Die Dienstleistungsgewerkschaft ver.di, als die große Gewerkschaft, die den Arbeitskampf maßgeblich geführt hat, hat es nicht geschafft, das wichtigstes Ziel dieser Auseinandersetzung, den Frauenberuf „Erzieherin“ endlich aufzuwerten, zu erreichen. Die Verärgerung der Streikenden ist nachvollziehbar.  

Wer aber nach vorne schaut, kann aus diesem Arbeitskampf ganz viel für den nächsten Anlauf zur Aufwertung der Sozial- und Erziehungsberufe mitnehmen. Es müssen unbedingt die freien und gemeinnützigen/kirchlichen Einrichtungen einbezogen werden, damit dann nicht nur ein Drittel der Einrichtungen bestreikt werden, sondern im Arbeitskampf schließen machtvoll zwei Drittel der Einrichtungen. Dann wäre die Ausgangsposition nicht nur ausreichend stark, auch die Feminisierung des Arbeitskampfes würde weiter voranschreiten.

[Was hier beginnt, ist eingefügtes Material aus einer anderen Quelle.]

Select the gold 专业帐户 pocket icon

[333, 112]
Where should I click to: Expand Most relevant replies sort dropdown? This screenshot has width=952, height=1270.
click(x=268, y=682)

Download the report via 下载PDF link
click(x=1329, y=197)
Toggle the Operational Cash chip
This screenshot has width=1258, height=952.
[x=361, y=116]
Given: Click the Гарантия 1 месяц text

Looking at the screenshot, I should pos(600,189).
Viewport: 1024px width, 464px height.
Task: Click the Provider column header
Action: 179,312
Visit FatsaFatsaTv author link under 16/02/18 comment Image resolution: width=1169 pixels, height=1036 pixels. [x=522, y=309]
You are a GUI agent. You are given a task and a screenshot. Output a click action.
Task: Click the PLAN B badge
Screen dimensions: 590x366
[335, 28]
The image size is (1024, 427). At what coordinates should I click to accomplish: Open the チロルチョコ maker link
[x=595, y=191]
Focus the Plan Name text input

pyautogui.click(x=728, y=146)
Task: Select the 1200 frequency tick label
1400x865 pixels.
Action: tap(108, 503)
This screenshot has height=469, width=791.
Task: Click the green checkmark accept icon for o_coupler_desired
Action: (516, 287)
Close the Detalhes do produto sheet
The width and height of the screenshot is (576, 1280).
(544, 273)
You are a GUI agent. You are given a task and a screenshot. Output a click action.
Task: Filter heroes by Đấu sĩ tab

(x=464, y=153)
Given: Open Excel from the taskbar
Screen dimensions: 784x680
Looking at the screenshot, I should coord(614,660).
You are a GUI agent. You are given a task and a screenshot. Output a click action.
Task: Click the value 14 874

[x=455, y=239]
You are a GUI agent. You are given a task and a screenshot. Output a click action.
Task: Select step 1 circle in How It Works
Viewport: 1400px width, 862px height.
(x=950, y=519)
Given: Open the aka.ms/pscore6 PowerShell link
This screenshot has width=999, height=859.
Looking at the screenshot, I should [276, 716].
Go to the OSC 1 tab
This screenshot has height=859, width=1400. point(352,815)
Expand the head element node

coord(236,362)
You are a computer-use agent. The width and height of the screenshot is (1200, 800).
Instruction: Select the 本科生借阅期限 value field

In Anbetracht der Ausgangssituation wird es mit der Aufwertung der Sozial- und Erziehungsberufe im Jahr 2021 wohl nichts werden, auch weil der Dienstleistungsgewerkschaft ver.di der unglaublich effektive Arbeitskampf ihrer weiblichen Mitglieder noch in den Knochen steckt und sie vor einer neuen engagierten und heftigen Auseinandersetzung um mehr Anerkennung und einer weiteren Feminisierung des Arbeitskampfes schon heute die Hosen voll hat.